▶ _PROVIDED DATA_
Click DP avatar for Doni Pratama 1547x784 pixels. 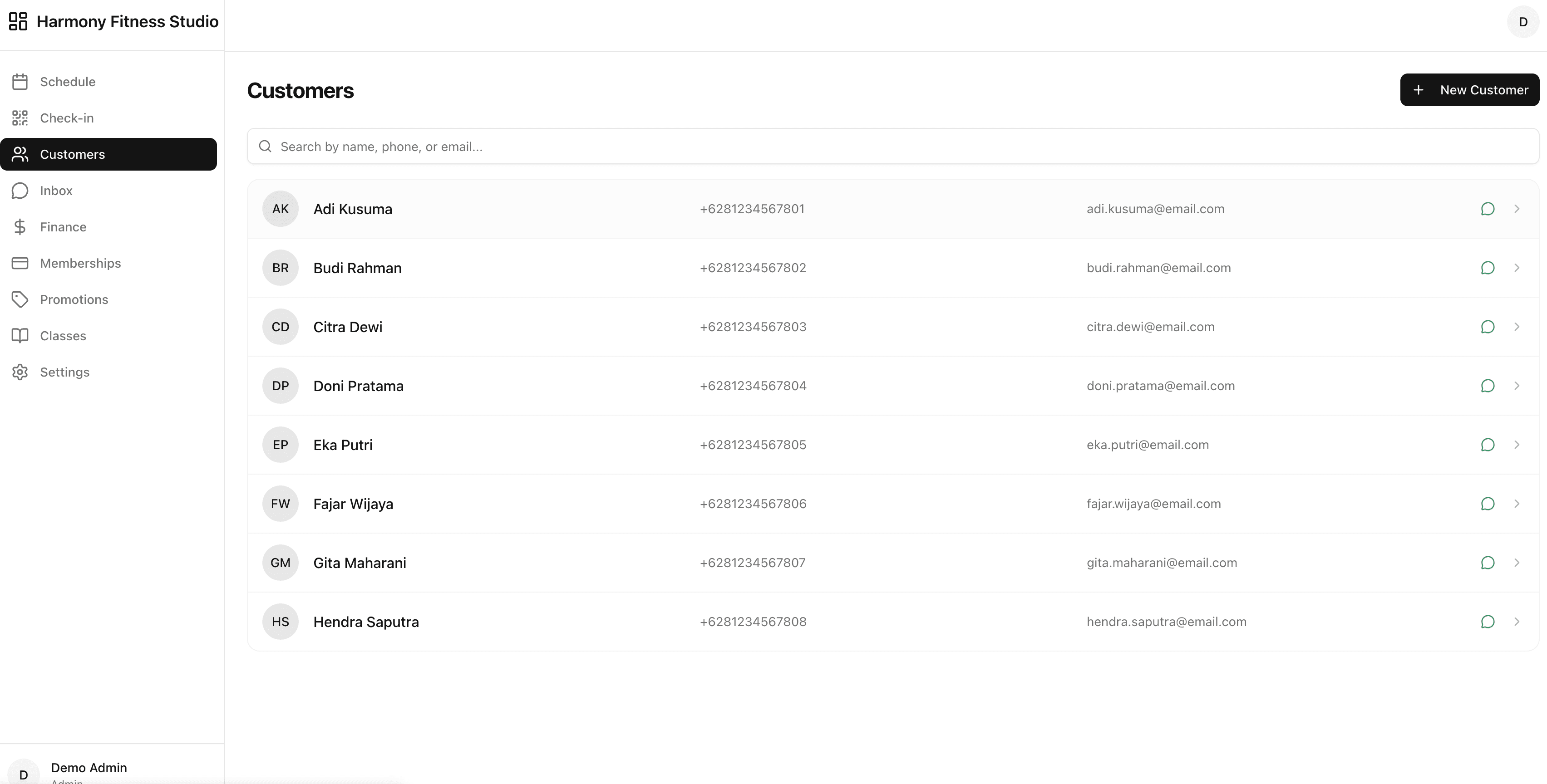click(x=280, y=386)
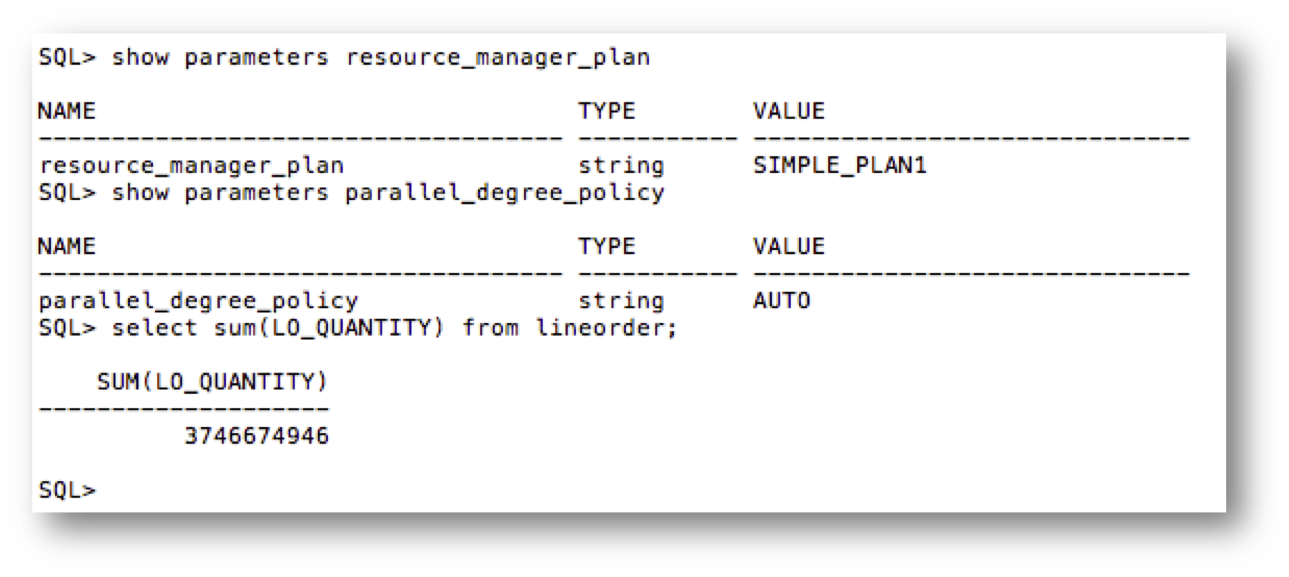1289x577 pixels.
Task: Click parallel_degree_policy in the second show command
Action: [x=505, y=193]
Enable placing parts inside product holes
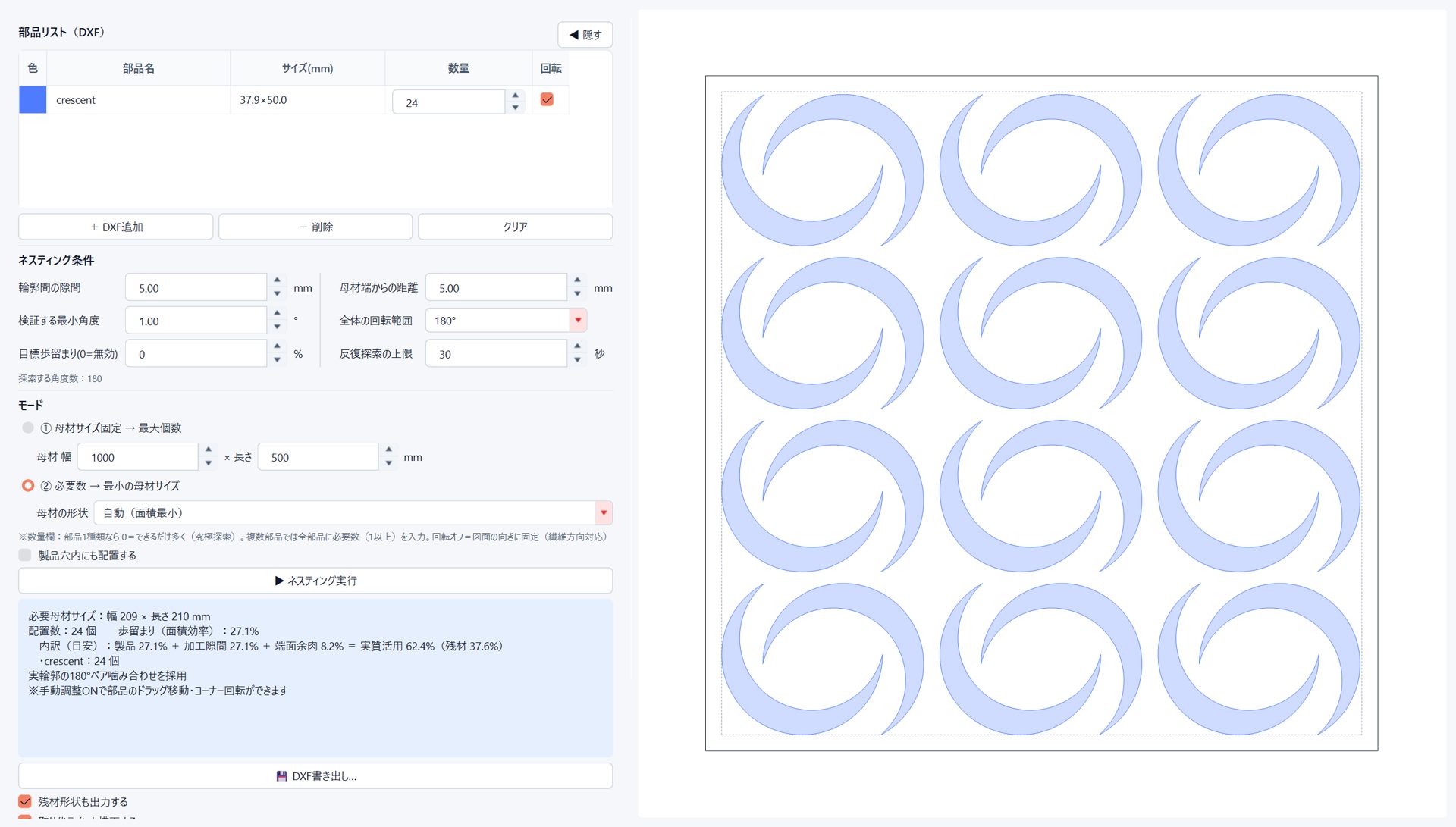1456x827 pixels. (25, 555)
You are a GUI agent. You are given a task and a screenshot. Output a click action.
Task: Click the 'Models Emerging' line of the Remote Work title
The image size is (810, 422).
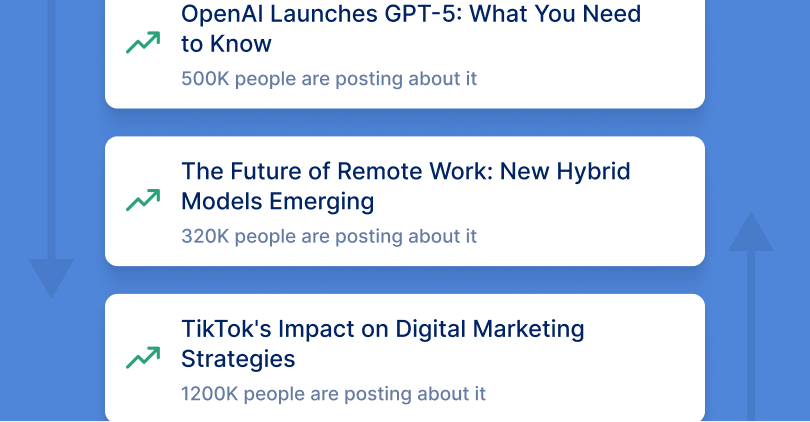(x=277, y=201)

▶ _TASK PROMPT_
Rewrite the material from the line holding "You are a GUI" through the end of the material, inclusive, replacing "screenshot" with "screen capture" and changing nothing else. Leave the pictures out of your answer.

▶ _ANSWER TO THE PROBLEM_
You are a GUI agent. You are given a task and a screen capture. Output a click action.
Task: Click the 'Models Emerging' line of the Remote Work title
The image size is (810, 422).
(x=277, y=201)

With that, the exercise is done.